The €80,000 covers the project for one year, according to the Journal. After that, colleges will need to re-apply to the Department of Education or find an alternative way of paying for its continued existence.

Gertier Raftery, Chairperson of the Psychological Counsellors in Higher Education Ireland, said: “It will, we hope, give a voice to the voiceless.”

She said the system will “enable us to finally get some real data on the extent of the problem of sexual harassment and violence in third level institutions”.

There are aspirations that after this year, other colleges will also join the programme.
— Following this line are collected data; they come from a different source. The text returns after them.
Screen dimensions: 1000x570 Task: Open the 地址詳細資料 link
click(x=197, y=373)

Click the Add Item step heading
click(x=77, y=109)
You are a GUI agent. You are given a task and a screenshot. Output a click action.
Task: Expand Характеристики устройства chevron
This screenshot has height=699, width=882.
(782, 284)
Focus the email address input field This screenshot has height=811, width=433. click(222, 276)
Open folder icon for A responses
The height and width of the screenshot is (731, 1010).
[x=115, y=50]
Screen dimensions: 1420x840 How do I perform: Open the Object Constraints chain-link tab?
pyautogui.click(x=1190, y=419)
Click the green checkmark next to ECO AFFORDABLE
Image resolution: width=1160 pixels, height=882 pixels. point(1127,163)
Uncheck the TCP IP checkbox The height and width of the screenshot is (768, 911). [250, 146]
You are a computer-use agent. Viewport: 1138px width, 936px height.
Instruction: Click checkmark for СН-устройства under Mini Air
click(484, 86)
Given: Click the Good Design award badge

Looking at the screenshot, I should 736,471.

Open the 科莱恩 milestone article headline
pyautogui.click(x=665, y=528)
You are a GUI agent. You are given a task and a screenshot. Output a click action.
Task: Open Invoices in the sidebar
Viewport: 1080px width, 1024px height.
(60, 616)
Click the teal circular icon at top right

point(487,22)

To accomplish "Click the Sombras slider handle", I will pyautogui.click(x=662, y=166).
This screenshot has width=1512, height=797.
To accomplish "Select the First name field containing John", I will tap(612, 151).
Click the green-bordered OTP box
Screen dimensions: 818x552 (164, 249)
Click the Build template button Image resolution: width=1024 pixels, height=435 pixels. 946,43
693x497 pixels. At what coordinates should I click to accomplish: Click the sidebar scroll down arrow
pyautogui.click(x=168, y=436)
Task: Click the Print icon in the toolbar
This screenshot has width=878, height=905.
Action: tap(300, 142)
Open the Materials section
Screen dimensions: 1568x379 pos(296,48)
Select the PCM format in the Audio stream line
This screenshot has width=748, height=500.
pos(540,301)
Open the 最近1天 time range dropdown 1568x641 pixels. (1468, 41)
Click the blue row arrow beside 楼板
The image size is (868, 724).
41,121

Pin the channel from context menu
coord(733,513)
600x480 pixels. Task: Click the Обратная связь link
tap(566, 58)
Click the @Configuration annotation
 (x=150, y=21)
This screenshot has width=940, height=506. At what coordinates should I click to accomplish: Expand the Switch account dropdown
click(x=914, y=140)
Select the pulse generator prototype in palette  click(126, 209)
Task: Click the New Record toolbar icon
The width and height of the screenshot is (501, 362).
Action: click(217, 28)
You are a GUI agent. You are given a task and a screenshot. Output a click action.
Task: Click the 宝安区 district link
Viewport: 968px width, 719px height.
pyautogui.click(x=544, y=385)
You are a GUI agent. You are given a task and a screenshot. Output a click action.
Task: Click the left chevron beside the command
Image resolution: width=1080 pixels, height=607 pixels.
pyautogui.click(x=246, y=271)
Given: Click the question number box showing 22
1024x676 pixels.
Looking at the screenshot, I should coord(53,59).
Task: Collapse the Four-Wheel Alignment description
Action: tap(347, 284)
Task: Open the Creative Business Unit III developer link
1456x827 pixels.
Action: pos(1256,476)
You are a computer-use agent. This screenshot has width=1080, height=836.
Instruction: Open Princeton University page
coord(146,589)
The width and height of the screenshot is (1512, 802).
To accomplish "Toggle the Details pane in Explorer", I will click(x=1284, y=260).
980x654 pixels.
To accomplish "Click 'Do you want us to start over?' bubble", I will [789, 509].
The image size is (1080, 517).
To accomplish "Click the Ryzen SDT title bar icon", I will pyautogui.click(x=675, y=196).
Rachel Skelly, Trinity College Dublin Students’ Union’s (TCDSU) consent intern, said in a press statement that the project will “allow for the collection of meaningful data on the incidence of sexual misconduct.”.

Minister for Higher Education Mary Mitchell O’Connor, who lost her seat in the recent general election, made consent a political issue during her tenure.

In April 2019, Mitchell O’Connor launched a document that set out the guidelines for addressing sexual violence on college campuses.

The document, which was assembled by an expert advisory group, called on the Higher Education Authority and the Department of Education to support Irish colleges to “develop processes for recording and reporting on incident of sexual harassment, assault and rape on third-level campuses”.

“Sexual violence and harassemnt has no place in our institutions. It is unacceptable that any student, researcher or staff member should experience it”, Mitchell O’Connor said at the launch.